Hi,
I have two datasets from different sources. Unfortunately one group have done unstranded RNA-seq while the second one has done stranded. When I do the PCA analysis of normalized reads using DESeq2, I see them clustering far from each other. Now I am doubtful if there is an artefact coming from the unstranded reads of the first group or is the difference real. Could anyone enlightment me if it would be appropriate to use these two datasets for comparisons for differential gene expression or will get wrong information for transcripts on the reverse strand?
Thanks.
But doesn't DESeq2 takes into account the difference in library depth? What else could be contributing to variation?
Batch effect is far more than library depth. The same samples prepped in different hands will have slightly different gene expression values. That's just life in experimental science.
But main question is just because one library is stranded and the other is unstranded, would that make them incomparable? I understand differences from human and machines are also involved.

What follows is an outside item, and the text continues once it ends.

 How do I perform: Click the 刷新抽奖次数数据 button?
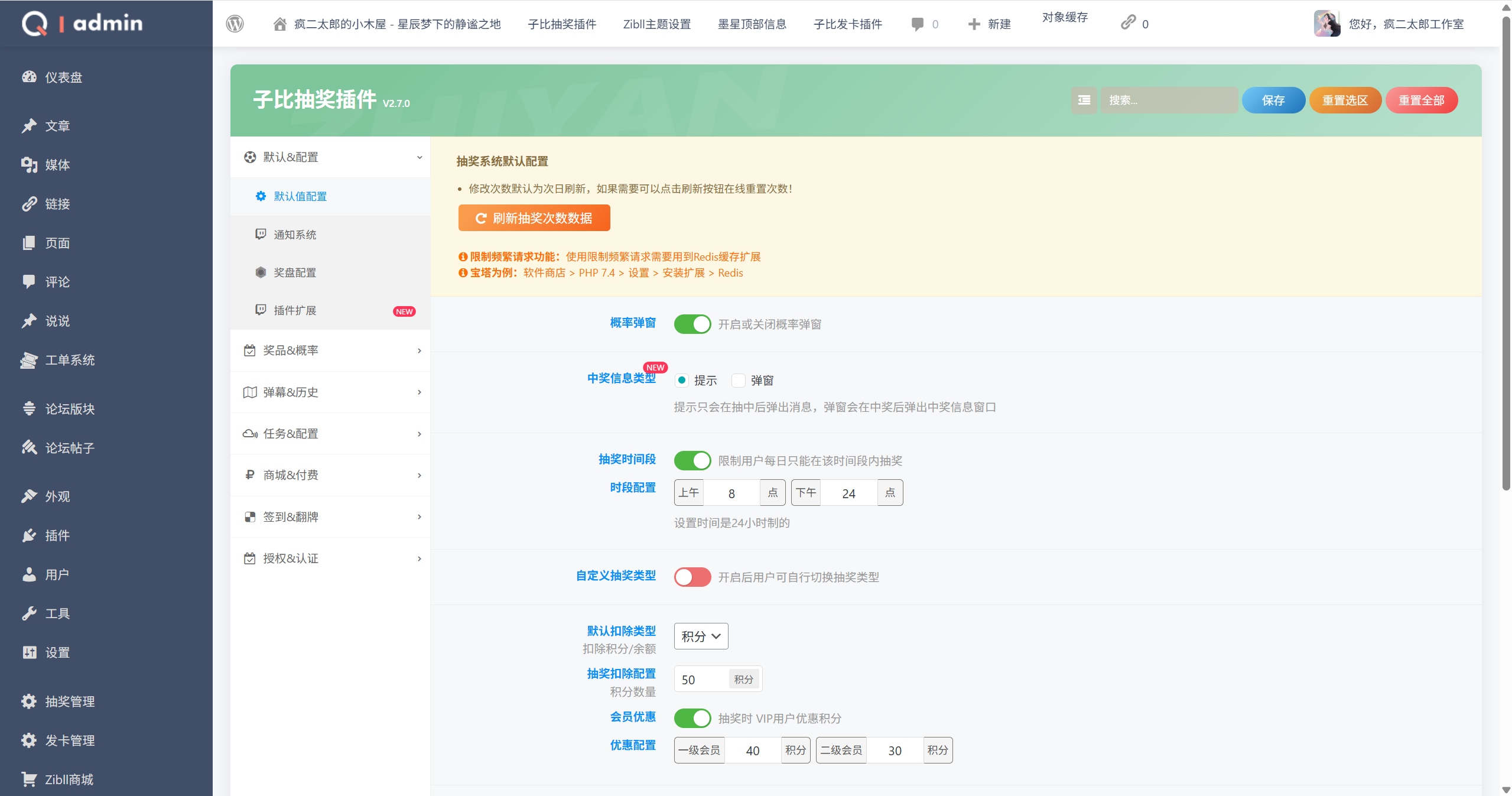click(534, 217)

It depends on how you want to do the analysis. If you are looking for DE genes between both datasets, then it will be difficult to distinguish between genes that are different due to the library prep protocol or the biology of those datasets. If it is possible to mix the two data sets then do the analysis then it is more likely to come up with a decent DE gene list. This scenario would be possible if the biological question being asked is the same ie, both datasets sequenced lung cancer and normal lung. So mixing the samples would reduce the noise from the sample prep. Hope that helps.

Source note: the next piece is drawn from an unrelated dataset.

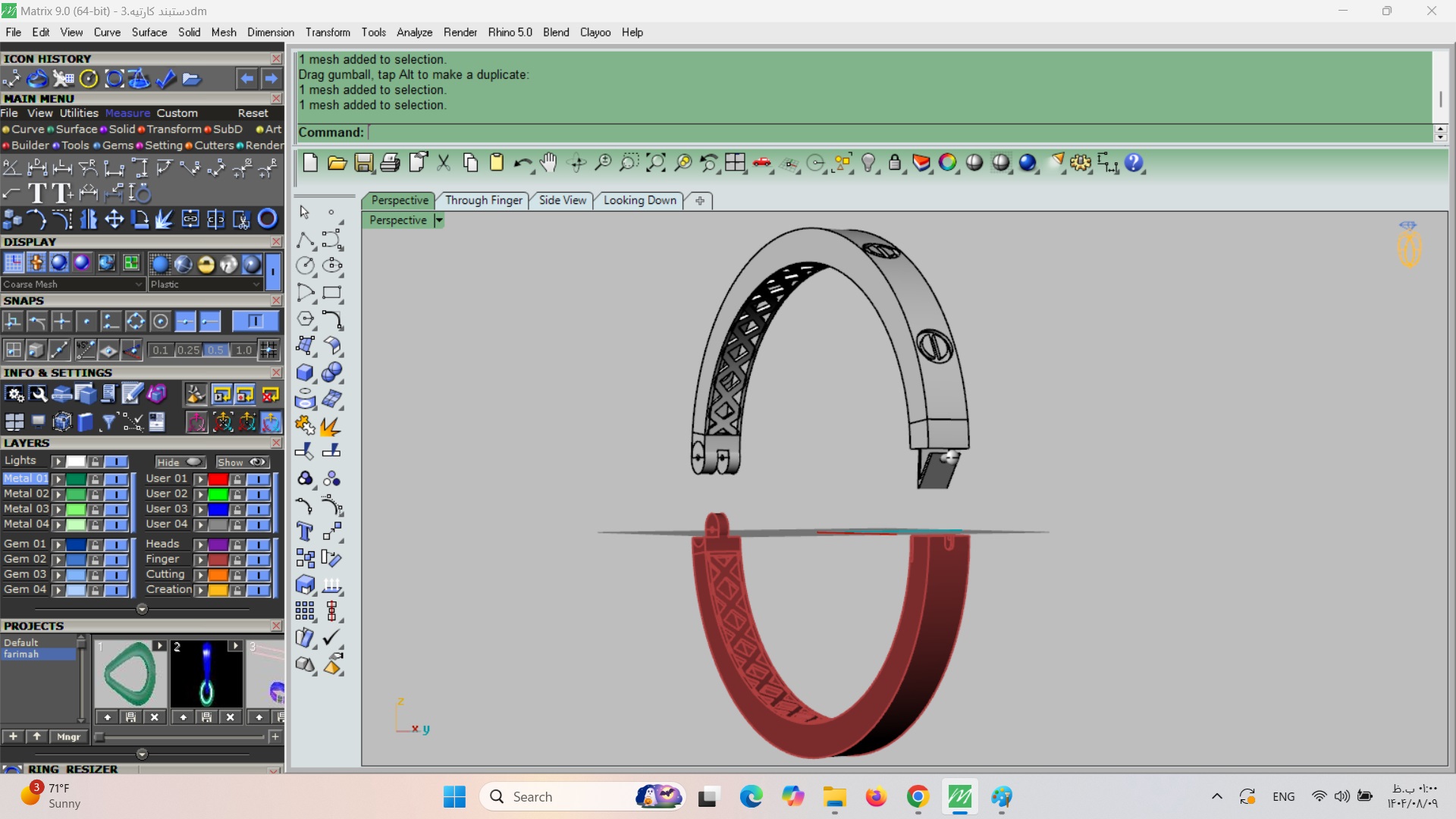Open the Transform menu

Ok. Thanks. I am comparing cerebellum to medulloblastoma (cancer of cerebellum). The only thing I think bothers me is if the anti-sense transcripts for an overlapping mRNA would be improperly quantified.
Ideally, wouldn't mix the datasets, but everything would be done exactly the same. However, there is also the potential for insight if the analysis is done right as it could help highlight whether there is important information gathered from anti-sense transcripts.